Страница 70 из 72
Применять оружие — запрещено. Бей локтями противника, сбрасывай с мостков и держи за волосы, пока не захлебнется в помойной воде, разгрызи врагу живот и подари кишки агеларху — религиозные реликвии, ожерелья славы, оторви современнику ухо и дуй в дыру, как в мундштук музыкального инструмента, вынимай у сверстников глазные яблоки, набери полный подол этих фруктов, подари агеларху — великолепный десерт после тощей похлебки.

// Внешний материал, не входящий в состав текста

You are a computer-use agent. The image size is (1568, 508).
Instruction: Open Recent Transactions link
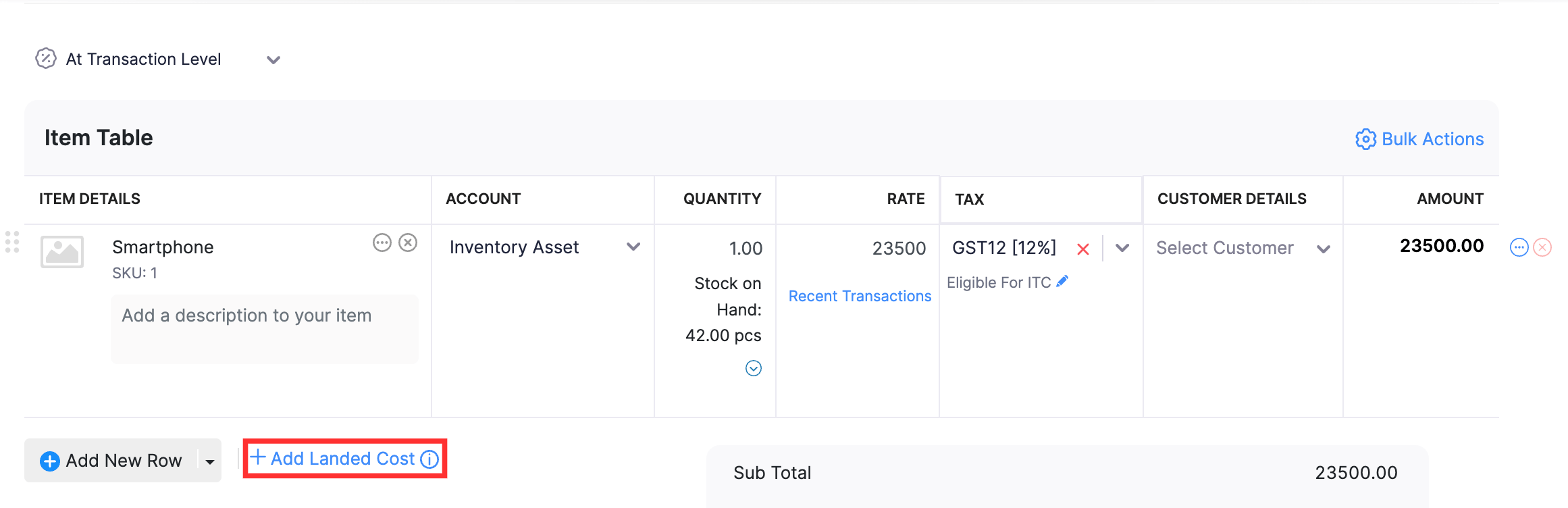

Будь готов к празднику Артемиды.
Тебя будут сечь зелеными лозами ивы, ты не выродишь ни стона, ни полстона, ты будешь улыбаться, иначе — общественное презрение тебе и родителям твоим.
А выпускные экзамены!
Ты покинешь пределы города, будешь добывать пищу изощренным грабежом, отсыпаясь ночью и появляясь днем, как голодный ангел. Ты убьешь илота, хотя бы одного захудалого илота, иначе твое возвращение к родителям будет осыпано пеплом позора и горя.

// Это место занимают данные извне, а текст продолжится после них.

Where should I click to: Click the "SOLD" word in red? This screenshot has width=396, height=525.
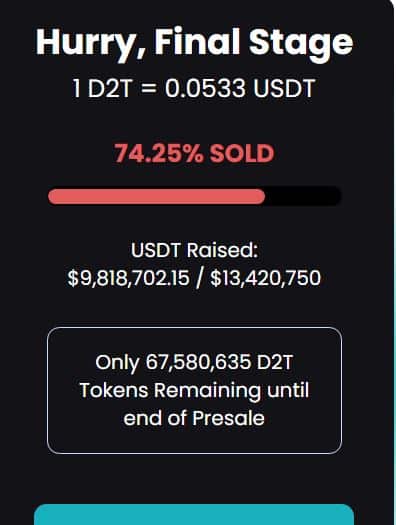click(x=242, y=154)
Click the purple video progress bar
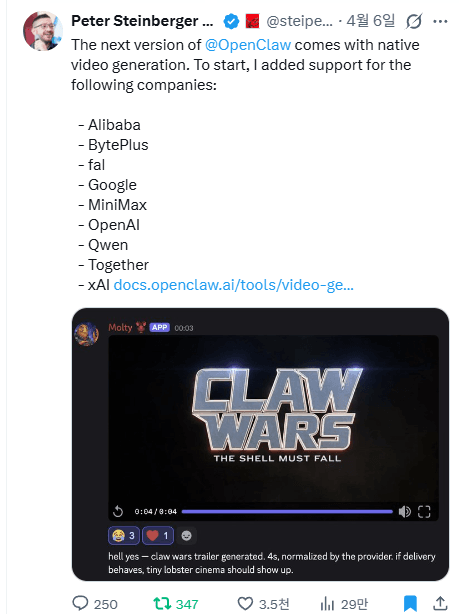459x614 pixels. [x=287, y=511]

Потом тебе выдадут кожаную каску, и кожаные поножи, и маленький меч и до шестидесяти лет будут обучать обязательному несению армейской службы.
Где Колхида твоя, Икар?
Ах, Икар, в Колхиде — варвары. Они разрывают печеных баранов пальцами. Они хлебают бочками напитки семидесяти семи дьяволов под воловьи тимпаны певцов. Кровная месть. Воруют жен. Сквернословят.
А тебя обучат правильным грамматическим выражениям. В апеллах ты будешь правильно грамматически выражать свое мнение криком «да!» на таком согласном народном собрании.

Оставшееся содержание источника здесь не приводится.